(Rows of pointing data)
....................

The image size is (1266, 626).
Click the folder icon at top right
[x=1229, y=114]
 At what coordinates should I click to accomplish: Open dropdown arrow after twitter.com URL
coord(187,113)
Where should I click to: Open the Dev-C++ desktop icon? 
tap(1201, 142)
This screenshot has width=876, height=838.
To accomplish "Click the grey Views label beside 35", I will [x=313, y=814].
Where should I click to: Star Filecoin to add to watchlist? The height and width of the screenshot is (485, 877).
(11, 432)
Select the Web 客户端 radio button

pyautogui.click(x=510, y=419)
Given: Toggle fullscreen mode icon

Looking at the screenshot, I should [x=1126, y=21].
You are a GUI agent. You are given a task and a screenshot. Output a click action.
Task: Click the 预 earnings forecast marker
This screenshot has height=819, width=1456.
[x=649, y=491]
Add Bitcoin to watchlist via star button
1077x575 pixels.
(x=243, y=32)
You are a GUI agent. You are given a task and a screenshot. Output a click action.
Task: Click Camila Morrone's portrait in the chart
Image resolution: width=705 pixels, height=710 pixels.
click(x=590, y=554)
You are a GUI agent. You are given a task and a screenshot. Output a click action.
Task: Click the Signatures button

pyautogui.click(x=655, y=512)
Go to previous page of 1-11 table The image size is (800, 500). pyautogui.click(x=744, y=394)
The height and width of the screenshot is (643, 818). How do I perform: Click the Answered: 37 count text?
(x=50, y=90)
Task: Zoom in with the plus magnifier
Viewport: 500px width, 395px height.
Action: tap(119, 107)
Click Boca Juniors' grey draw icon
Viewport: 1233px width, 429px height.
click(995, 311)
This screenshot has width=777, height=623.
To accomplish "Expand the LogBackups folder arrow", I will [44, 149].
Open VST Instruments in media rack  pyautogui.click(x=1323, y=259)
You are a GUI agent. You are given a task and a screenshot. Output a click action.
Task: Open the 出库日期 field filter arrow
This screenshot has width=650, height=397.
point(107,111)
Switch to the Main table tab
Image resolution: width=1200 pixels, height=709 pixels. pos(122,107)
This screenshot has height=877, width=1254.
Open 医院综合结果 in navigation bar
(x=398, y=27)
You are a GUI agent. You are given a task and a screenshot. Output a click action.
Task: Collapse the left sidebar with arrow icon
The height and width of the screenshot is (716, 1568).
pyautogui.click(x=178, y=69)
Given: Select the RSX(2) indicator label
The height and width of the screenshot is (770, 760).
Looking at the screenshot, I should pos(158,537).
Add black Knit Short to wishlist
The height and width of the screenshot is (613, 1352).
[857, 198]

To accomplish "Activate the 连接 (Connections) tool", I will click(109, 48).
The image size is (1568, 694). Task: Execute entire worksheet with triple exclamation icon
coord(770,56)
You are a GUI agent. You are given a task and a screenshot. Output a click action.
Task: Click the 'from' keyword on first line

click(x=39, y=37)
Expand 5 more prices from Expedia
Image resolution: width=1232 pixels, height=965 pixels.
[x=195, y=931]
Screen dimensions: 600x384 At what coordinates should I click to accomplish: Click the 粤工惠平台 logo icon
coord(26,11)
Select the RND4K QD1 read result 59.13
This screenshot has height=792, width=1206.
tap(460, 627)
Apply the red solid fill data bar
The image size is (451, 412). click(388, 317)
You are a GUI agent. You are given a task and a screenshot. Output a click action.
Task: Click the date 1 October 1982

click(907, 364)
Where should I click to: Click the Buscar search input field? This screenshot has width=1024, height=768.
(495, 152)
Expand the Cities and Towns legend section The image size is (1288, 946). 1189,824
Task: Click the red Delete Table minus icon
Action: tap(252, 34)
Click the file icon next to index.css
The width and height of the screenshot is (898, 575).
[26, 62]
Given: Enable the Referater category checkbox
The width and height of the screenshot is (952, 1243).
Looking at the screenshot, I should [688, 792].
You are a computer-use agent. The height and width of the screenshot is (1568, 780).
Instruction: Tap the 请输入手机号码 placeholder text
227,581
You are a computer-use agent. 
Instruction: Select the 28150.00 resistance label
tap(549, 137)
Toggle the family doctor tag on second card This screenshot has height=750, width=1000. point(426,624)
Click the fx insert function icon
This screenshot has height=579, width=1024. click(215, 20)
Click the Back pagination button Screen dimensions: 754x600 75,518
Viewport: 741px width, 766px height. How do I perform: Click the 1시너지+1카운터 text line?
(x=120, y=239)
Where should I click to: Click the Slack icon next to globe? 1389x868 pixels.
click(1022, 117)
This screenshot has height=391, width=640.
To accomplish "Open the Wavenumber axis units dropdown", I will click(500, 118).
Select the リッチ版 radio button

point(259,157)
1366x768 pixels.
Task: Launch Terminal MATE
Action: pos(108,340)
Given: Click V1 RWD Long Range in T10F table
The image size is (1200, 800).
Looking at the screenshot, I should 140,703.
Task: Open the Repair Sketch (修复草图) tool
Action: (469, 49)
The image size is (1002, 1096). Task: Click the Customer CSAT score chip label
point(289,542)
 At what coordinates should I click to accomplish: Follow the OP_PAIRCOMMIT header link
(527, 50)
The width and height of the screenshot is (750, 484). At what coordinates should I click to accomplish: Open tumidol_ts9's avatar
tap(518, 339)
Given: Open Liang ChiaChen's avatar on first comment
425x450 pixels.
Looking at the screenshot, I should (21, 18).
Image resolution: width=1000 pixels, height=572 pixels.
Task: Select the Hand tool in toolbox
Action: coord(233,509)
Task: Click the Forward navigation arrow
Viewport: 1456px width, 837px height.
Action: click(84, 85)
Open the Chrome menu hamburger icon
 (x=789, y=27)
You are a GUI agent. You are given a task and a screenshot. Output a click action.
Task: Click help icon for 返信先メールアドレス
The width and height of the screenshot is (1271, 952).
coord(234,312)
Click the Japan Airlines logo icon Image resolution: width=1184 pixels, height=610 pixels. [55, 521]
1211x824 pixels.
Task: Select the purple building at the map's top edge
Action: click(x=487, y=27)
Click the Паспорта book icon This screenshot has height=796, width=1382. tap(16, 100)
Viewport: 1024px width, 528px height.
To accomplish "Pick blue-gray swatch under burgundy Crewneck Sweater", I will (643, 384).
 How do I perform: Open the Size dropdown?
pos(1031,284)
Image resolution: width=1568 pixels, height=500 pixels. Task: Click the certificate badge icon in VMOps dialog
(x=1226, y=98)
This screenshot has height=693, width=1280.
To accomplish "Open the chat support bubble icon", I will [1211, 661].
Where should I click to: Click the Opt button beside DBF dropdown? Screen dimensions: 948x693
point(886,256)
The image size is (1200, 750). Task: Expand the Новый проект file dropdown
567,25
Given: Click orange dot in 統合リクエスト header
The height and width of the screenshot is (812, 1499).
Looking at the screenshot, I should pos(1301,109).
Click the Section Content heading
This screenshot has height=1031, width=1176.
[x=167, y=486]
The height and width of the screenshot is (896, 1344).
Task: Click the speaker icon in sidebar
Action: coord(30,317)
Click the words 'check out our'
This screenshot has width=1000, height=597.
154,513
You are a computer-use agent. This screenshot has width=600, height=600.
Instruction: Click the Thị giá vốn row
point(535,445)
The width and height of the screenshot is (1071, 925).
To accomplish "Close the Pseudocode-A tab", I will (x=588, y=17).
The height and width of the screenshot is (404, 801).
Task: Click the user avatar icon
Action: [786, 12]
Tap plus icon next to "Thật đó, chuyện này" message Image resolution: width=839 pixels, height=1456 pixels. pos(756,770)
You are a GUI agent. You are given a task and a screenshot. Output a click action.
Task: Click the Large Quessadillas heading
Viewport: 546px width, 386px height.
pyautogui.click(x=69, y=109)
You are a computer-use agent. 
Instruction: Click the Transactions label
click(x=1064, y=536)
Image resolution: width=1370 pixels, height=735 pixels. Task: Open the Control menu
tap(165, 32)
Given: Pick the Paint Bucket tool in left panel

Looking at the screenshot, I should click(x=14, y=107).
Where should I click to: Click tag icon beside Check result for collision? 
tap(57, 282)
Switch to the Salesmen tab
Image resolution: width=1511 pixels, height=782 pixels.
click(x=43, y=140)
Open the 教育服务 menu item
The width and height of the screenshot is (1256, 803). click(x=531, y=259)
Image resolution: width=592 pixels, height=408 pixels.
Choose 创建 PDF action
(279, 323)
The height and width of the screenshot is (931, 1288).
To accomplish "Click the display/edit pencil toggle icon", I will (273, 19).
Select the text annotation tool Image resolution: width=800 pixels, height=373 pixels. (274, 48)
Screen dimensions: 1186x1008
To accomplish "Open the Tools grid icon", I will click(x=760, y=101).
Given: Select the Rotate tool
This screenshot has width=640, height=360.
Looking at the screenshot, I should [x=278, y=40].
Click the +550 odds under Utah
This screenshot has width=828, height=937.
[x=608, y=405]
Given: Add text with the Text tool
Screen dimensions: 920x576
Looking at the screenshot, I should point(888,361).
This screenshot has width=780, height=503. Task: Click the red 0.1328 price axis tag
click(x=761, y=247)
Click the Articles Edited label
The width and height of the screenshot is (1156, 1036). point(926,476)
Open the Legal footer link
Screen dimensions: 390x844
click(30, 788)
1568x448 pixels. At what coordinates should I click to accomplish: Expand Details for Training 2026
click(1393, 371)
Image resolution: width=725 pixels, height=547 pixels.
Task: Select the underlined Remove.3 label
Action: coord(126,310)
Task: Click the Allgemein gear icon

....................

EXERCISE TASK — Rescale the records starting with the line containing "At what coordinates should I click to accomplish: Follow" and going on through the line containing "tap(518, 339)", writing those lines out again with the requests included. Multiply each coordinate in the answers by 0.45 and round to whole numbers, with halves going up, but leave all numbers in the requests unchanged.

SOLVED PROBLEM —
 At what coordinates should I click to accomplish: Follow the OP_PAIRCOMMIT header link
(237, 23)
The width and height of the screenshot is (750, 484). At what coordinates should I click to accomplish: Open tumidol_ts9's avatar
tap(233, 153)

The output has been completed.